Required task |
Pull out every line of the data below that contains the word "Open", copying each one in full.

Provided entries |
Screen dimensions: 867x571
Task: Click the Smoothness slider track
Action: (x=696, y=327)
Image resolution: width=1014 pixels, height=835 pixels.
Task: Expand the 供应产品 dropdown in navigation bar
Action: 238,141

---

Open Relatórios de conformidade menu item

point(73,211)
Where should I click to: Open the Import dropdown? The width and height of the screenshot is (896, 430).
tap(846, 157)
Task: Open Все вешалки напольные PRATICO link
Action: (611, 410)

* * *

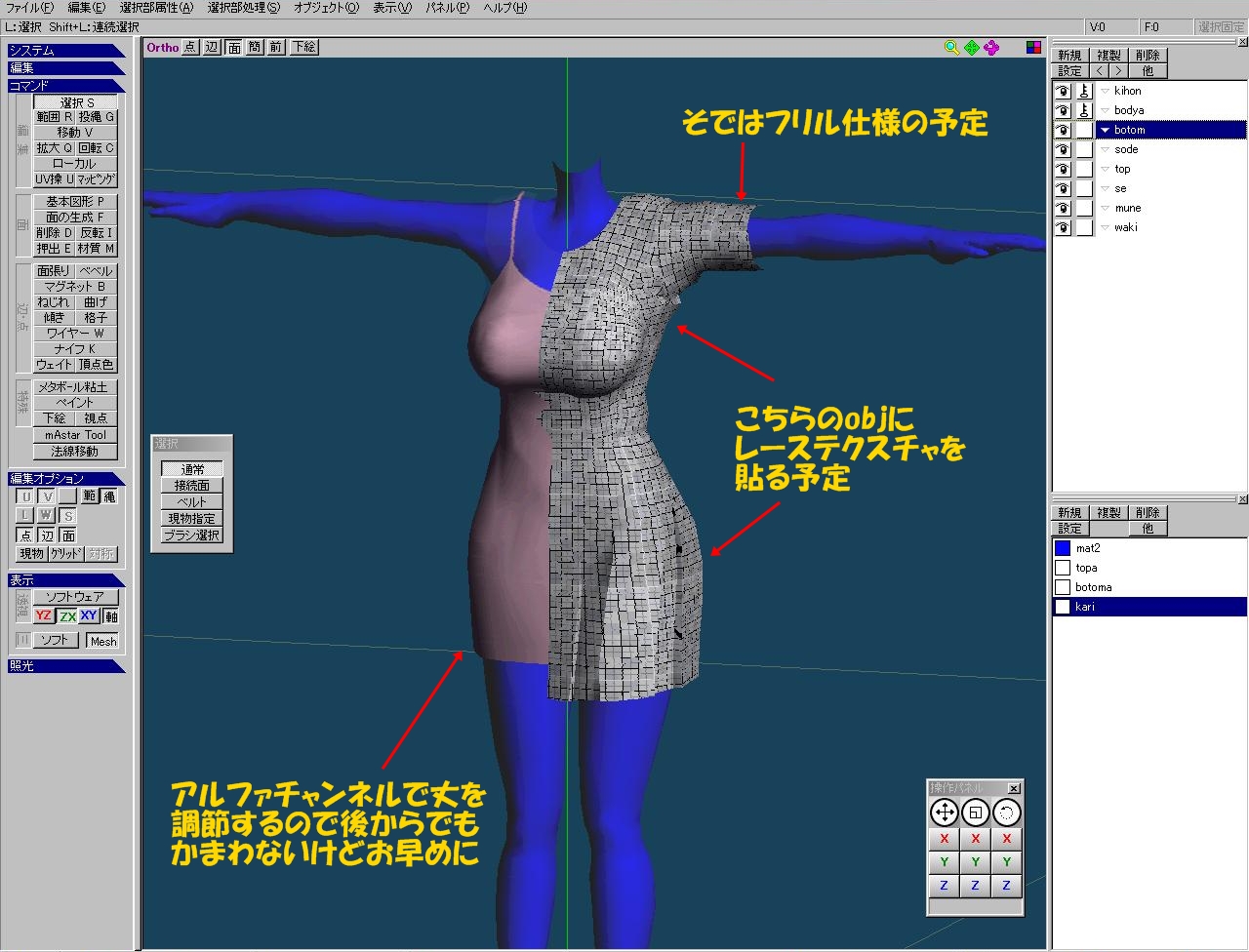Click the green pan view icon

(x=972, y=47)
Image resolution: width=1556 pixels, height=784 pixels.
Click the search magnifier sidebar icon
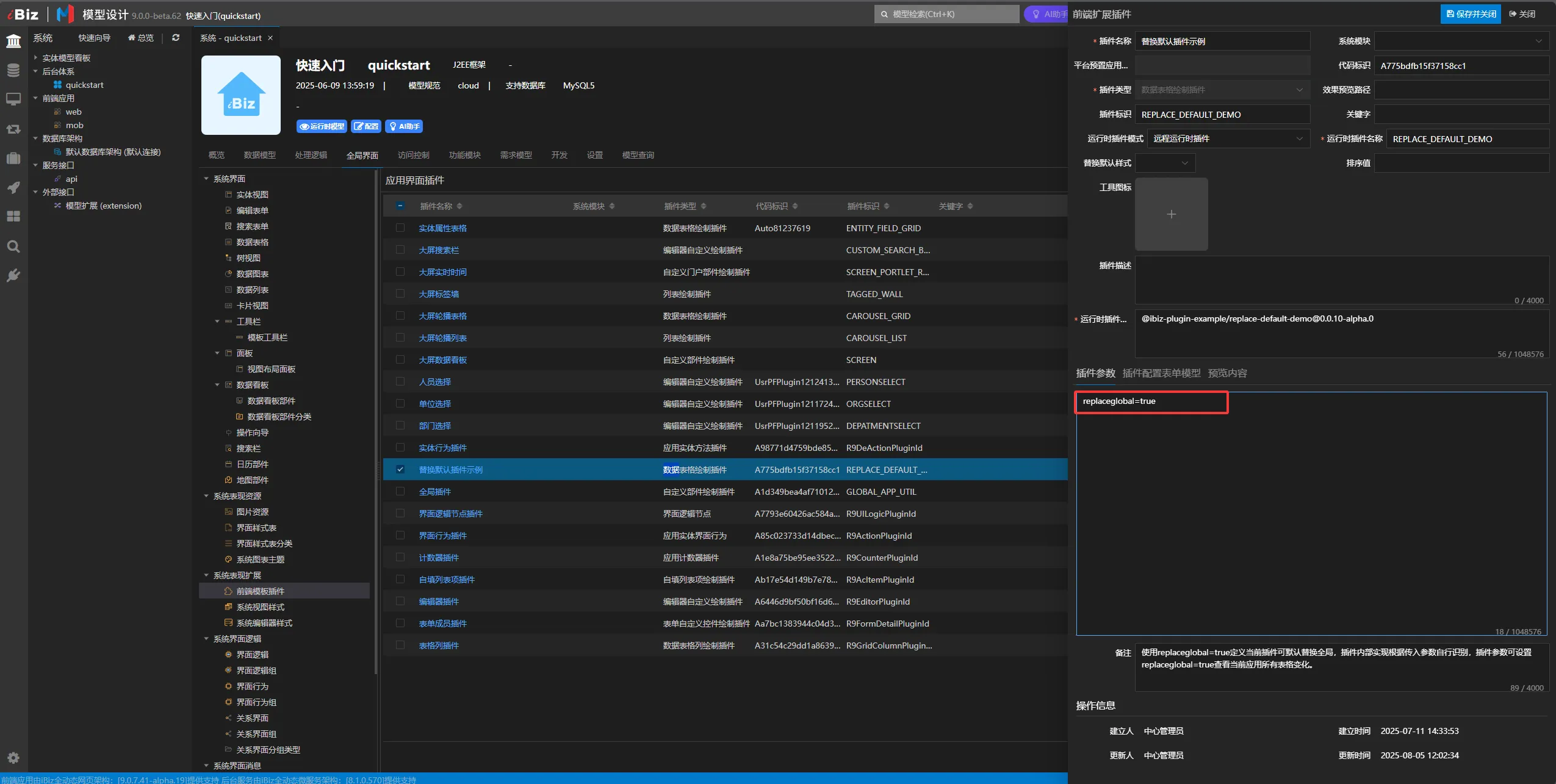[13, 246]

Solution to this problem |
Open Relatórios de conformidade menu item
Where should I click to: Open the Import dropdown? The width and height of the screenshot is (896, 430).
Task: Open Все вешалки напольные PRATICO link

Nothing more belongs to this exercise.